Life at UCB through the eyes of our student bloggers

First year shocks!

First year shocks!

This post is for all you about to start NVQ Level 2 Professional Cookery. NVQ Level 2 is all about gaining basic skills which can then be enhanced upon in Level 3 and degree level as well as industry experience. When I first started, I had plenty of shocks – things I never would have expected and some I wish I’d known about sooner. Here’s some of the best – and the biggest:

  • So firstly, transforming into a chef! Chef whites are a chef’s uniform and armour in the kitchen. I’d never even worn chef whites before having that box arrive from russums. Putting on chef whites for the first time is very weird and like most students, I didn’t even know how to tie a neck tie (our lecturer had to demo in our first class).

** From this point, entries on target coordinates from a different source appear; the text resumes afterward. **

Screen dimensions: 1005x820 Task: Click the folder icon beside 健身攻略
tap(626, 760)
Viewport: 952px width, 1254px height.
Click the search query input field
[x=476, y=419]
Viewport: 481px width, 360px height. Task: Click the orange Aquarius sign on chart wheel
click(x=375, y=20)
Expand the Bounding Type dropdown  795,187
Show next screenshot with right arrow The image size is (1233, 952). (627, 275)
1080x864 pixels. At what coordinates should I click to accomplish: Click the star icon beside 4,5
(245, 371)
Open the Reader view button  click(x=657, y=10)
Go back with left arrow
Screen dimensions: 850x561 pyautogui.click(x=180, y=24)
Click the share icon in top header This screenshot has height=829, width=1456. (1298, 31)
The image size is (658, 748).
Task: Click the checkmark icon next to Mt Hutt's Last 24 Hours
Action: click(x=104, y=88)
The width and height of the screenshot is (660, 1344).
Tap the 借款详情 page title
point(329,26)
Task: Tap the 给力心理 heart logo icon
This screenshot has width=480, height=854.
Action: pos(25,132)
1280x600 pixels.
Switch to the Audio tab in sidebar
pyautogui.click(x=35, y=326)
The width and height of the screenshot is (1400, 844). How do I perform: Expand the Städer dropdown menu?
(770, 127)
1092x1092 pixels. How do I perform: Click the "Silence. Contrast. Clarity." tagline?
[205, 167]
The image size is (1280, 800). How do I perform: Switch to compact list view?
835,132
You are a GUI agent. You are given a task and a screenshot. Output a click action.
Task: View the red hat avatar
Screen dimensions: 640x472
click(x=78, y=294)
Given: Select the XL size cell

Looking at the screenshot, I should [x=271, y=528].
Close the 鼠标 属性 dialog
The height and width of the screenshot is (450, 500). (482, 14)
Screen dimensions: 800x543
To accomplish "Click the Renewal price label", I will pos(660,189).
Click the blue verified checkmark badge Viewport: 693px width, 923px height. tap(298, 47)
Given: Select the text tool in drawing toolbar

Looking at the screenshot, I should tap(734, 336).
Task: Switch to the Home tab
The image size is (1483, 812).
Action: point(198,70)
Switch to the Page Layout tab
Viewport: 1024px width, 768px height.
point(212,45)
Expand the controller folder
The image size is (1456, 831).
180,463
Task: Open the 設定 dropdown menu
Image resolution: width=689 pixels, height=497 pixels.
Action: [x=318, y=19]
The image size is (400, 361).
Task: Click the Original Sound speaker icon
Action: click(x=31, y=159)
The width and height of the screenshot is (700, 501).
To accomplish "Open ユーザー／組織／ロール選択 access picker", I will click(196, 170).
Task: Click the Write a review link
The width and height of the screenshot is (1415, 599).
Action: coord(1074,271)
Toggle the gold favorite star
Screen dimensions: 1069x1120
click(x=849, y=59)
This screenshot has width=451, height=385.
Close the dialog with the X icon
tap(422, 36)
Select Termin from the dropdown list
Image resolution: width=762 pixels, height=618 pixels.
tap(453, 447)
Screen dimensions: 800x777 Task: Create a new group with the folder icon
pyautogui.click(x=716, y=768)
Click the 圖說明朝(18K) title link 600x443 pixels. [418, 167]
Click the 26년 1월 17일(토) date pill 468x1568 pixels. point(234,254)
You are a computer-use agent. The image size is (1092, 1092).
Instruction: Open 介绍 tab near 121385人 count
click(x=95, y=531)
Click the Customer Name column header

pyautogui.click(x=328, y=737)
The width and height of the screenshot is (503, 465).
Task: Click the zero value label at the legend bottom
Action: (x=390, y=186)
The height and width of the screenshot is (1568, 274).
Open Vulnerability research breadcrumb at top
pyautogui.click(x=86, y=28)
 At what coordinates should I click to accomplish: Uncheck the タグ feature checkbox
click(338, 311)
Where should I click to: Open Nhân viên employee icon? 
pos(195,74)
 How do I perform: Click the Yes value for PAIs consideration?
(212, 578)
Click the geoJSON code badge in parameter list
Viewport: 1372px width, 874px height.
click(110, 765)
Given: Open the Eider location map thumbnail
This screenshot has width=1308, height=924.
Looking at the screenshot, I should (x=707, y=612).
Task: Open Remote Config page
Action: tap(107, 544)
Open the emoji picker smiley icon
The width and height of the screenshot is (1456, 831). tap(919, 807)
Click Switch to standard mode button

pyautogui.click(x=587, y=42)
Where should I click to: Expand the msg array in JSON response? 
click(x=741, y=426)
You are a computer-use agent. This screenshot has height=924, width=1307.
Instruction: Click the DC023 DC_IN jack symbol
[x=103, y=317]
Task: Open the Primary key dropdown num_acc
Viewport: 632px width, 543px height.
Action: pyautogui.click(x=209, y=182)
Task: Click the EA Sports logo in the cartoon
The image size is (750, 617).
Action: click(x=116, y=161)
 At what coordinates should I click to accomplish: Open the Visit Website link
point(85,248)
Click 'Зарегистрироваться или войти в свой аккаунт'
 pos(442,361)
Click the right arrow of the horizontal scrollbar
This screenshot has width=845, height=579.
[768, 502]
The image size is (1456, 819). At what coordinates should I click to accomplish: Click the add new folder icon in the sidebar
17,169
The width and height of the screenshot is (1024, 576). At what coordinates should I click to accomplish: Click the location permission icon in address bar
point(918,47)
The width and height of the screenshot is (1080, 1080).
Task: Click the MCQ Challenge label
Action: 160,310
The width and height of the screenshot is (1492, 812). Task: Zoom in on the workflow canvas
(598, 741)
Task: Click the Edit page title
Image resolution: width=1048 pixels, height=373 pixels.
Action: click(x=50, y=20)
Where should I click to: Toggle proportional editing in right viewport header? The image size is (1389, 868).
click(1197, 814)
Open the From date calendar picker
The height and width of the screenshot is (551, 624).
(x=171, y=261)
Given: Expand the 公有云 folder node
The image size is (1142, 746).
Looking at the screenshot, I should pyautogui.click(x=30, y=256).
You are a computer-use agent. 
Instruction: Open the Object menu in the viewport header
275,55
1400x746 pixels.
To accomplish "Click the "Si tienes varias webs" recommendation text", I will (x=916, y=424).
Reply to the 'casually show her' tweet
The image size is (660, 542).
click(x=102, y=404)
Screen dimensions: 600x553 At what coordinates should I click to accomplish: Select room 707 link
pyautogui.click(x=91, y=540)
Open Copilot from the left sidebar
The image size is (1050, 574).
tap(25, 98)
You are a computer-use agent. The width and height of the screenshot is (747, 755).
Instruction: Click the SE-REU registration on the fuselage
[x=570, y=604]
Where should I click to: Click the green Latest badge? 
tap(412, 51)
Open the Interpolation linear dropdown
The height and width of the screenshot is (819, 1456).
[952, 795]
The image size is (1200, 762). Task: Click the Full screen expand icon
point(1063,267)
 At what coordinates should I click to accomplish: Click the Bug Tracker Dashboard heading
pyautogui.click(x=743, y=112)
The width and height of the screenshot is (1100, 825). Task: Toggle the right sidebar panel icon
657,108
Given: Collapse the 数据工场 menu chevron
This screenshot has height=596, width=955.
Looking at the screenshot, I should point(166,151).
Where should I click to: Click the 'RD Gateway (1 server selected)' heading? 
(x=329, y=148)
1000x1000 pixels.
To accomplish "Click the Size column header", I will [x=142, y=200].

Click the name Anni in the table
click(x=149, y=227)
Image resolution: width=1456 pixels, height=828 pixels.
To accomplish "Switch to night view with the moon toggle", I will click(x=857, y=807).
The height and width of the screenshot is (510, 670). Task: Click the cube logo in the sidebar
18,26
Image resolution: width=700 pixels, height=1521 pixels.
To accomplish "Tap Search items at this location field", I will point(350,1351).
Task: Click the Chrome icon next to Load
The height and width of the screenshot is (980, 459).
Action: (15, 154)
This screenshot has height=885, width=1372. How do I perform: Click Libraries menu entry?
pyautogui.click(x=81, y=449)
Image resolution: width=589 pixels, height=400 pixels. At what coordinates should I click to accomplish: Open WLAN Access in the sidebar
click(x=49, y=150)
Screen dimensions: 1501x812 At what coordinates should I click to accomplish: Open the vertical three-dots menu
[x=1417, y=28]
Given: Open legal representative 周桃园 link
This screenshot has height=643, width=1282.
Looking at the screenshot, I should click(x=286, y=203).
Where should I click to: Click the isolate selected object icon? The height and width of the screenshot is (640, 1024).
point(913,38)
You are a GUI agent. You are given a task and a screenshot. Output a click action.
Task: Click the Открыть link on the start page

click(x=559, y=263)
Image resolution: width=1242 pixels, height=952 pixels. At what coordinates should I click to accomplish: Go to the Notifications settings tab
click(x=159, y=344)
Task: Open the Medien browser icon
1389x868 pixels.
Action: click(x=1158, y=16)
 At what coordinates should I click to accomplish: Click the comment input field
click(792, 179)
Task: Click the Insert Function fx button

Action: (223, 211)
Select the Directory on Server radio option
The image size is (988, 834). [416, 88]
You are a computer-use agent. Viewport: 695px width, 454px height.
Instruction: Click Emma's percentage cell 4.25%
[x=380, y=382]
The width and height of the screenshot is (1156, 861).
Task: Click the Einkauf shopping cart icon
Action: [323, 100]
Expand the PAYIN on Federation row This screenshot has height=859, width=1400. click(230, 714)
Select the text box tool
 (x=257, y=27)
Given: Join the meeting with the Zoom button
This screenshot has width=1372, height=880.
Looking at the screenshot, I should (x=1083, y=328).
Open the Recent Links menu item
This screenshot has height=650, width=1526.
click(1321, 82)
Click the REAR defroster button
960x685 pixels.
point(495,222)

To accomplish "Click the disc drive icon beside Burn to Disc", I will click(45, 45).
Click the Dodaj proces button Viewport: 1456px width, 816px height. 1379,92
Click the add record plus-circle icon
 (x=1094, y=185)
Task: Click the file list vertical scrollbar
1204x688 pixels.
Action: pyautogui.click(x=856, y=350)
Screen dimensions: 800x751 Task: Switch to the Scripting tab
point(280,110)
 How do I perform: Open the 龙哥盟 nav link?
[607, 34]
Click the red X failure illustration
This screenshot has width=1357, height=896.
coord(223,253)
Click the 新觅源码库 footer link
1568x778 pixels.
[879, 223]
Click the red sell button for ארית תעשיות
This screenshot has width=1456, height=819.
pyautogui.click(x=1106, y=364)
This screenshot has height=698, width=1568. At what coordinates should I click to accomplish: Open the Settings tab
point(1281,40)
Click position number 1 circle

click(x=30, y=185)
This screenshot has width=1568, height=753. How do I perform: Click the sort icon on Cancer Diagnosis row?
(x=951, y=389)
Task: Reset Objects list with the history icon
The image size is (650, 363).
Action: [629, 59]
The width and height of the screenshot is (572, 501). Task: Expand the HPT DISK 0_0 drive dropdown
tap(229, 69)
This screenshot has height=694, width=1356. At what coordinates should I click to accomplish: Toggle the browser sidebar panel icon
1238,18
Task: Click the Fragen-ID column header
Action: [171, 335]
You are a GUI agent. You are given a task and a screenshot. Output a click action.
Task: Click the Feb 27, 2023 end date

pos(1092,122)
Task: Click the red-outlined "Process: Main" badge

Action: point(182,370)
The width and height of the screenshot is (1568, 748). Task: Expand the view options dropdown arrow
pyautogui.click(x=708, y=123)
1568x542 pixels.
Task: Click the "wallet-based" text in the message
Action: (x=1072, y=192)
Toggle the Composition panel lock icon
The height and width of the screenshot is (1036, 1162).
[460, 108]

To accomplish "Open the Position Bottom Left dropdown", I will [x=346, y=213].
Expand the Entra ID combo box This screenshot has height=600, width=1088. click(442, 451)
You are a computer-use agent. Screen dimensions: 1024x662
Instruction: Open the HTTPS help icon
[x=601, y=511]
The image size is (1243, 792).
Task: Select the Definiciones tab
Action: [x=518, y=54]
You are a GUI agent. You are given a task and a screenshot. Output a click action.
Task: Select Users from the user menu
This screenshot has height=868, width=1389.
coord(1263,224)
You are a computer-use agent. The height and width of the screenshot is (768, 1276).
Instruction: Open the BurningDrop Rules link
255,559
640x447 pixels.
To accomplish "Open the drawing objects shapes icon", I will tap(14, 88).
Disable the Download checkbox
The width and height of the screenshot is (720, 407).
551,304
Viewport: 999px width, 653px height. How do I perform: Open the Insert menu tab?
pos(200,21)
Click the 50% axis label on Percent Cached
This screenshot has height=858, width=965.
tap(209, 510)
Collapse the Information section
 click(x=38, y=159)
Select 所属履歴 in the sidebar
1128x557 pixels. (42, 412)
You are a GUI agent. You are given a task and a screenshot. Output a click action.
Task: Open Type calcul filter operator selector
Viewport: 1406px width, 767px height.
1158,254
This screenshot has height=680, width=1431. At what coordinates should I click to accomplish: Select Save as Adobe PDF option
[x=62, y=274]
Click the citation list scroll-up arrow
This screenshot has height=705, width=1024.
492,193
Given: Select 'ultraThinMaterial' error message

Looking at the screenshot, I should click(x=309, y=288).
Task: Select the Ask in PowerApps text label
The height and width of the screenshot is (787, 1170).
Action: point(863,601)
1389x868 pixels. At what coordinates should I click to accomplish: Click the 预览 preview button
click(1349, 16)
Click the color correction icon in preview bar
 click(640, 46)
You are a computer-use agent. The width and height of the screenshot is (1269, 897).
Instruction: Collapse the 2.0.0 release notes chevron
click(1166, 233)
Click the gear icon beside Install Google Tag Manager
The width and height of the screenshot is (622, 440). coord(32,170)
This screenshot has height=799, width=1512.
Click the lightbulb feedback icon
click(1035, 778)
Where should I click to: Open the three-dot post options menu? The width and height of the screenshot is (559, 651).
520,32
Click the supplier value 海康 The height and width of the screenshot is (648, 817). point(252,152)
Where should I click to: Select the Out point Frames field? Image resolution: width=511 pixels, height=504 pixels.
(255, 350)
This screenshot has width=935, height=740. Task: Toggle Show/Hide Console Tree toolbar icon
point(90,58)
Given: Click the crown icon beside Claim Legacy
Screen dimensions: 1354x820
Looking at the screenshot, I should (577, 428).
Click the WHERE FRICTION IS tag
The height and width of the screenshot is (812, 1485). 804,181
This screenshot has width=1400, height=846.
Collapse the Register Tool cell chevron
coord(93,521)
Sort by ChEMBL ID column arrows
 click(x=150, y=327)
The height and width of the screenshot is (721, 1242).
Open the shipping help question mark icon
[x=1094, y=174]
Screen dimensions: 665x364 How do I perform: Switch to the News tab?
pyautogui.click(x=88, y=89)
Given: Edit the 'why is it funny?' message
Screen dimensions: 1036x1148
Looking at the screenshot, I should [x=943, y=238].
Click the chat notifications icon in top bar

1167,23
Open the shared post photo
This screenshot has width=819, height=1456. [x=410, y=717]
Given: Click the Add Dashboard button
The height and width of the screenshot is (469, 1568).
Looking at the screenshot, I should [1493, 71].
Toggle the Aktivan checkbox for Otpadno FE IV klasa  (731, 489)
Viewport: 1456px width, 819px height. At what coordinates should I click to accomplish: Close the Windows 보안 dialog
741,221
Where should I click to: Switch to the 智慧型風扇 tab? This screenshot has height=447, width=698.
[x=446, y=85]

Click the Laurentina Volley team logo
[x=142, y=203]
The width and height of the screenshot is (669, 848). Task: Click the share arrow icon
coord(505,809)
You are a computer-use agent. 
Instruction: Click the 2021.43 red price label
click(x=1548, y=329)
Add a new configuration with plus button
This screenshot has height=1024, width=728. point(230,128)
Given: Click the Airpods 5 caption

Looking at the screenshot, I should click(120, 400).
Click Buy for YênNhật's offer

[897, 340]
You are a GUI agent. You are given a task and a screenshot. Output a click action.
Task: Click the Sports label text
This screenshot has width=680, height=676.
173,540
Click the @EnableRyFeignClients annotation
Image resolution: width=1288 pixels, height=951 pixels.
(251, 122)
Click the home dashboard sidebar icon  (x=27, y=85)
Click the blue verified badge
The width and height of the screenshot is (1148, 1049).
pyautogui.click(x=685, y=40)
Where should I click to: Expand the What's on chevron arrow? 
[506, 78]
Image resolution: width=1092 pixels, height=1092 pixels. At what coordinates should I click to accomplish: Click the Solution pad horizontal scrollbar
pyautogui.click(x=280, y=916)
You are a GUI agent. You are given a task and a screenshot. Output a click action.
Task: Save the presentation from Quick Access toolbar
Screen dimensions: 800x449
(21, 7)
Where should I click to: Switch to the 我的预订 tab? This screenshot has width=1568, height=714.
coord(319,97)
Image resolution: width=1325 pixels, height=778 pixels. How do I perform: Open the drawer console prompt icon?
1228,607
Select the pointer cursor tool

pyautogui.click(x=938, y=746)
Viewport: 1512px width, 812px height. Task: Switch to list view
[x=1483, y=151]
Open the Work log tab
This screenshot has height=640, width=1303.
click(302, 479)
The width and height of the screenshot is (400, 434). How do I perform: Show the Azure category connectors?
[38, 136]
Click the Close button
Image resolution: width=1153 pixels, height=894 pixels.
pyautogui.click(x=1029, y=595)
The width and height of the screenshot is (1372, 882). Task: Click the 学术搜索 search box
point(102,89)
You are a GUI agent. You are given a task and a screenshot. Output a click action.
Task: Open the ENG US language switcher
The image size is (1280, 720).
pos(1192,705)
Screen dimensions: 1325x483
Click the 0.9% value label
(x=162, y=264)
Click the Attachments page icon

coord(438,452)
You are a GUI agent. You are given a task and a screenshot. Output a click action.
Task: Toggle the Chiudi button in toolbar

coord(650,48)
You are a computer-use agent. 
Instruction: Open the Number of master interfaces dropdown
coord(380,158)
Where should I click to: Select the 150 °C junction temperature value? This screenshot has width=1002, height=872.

I found it really weird looking in myself in the mirror. Somehow I looked older; more responsible and professional but also just completely different. Above all I just felt super excited to get started.
  • Knives – my knife set arriving also came as a bit of a shock just before starting my course. Being 16 and in control of that many blades is quite daunting. I didn’t even know what all the knives were for when I first got my knife roll (which, for all those who are unaware, is a bag we chefs use to carry the most essential professional kitchen knives), so I’d suggest learning the difference between a paring, turning, boning and a filleting knife if you want to impress on your first day.
  • Before coming to college I’d also invest in a notebook, as I cannot tell you how much it helps to take notes in lessons. You may think you’re going into a non-academic practical course, but when it comes to doing your written work you’re going to find it a lot easier if you’ve made notes throughout the year. Keeping a neat and organised record of every lesson and writing everything down makes for the best results at the end of it all.
  • Above all, the most useful advice I could possibly give you about this year is to take an absurd amount of photos of everything you make, chop, season, bake or present! For the written work you need photo evidence so I’d suggest from your first dish to your last you take more than enough photos. You never know when you’ll need them.
  • The biggest shock I think I’ve had this year I think is how brave I’ve become. Before starting college I felt physically ill at the thought of having to prepare fish (since I don’t eat them, like the smell and have never prepared them) but I can now happily skin lemon sole or gut a trout with no problem. I even poked out all the eyes of the fish when people in my class were too squeamish to do it!

I couldn’t possibly list all the first year shocks I’ve had so far, but I’ve had a crack at it. Hope you enjoyed!